# Start of Given text

Beebe Ranch is an American horse ranch and museum located at 3062 Ridge Road, Chincoteague, Virginia. It was originally founded as a horse farm by the Beebe family sometime prior to 1923.

The Ranch closed in 2010 when its owner, Billy Beebe, was deployed to Afghanistan during the War in Afghanistan as a member of the National Guard of the United States; it reopened on July 27, 2016. The museum focuses on two Chincoteague Ponies, Misty (1946 – 1972) and her foal Stormy (1962 – 1993), featured in the children's books Misty of Chincoteague (1947) and Stormy, Misty's Foal (1963) by pony book author Marguerite Henry.

Misty and Stormy resided at the ranch, and their taxidermically preserved figures were displayed at the museum for years before being relocated to the Museum of Chincoteague Island. Misty had stayed in the house at the ranch during the Ash Wednesday Storm of 1962, a major winter storm that struck the coast and became the basis for the book Stormy, Misty's Foal.

In 2016, the first foal and Misty of Chincoteague descendant since 1972 was born on Beebe Ranch. The black pinto filly was born to 5th-generation Misty descendant and Chincoteague pony Nightmist's Little Angel - a bay pinto mare with some Thoroughbred and American Paint Horse blood - and was named "Angel's Stormy Drizzle" (or "Drizzle") by her owners, Billy and Bonnie Beebe. The foal is the great-great-granddaughter of Stormy, out of Misty.

# End of Given text

§ Objective: Continue the Beebe Ranch text from where it stops.

# Start of Collected material

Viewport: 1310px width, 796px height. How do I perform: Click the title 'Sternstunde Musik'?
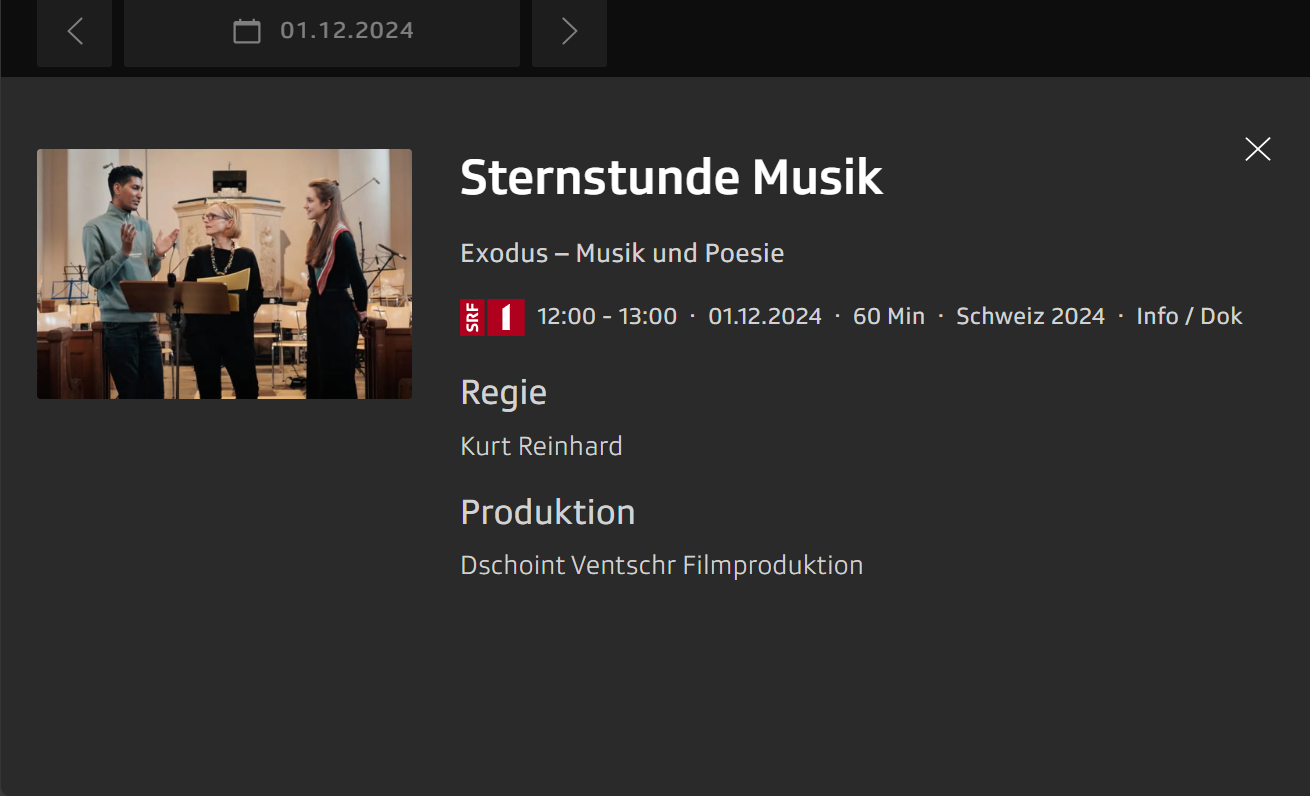pyautogui.click(x=671, y=177)
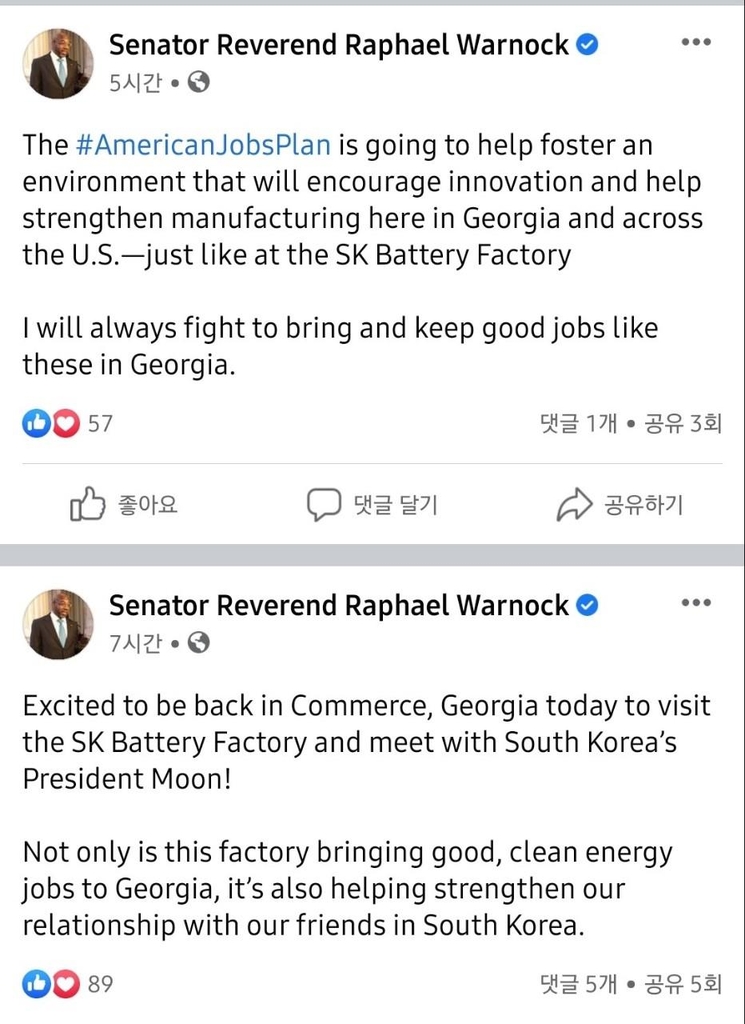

# End of Collected material

§ Exercise output:
In 2019, the Beebee Ranch lost their horse barn in a fire. Misty lived in the barn from 1957 until her death in 1972, and several of her descendants were also being kept there. No humans or animals were reported injured in the fire.

In February 2023, the Beebe family decided to sell Beebe Ranch after over 100 years of owning the property. They considered offers from several developers, but declined offers that were not focused on preserving the farm. As of April 2023, the 10-acre property is currently under contract to be sold to the Museum of Chincoteague Island and the Misty of Chincoteague Foundation for $625,000 to preserve the location as a historic site.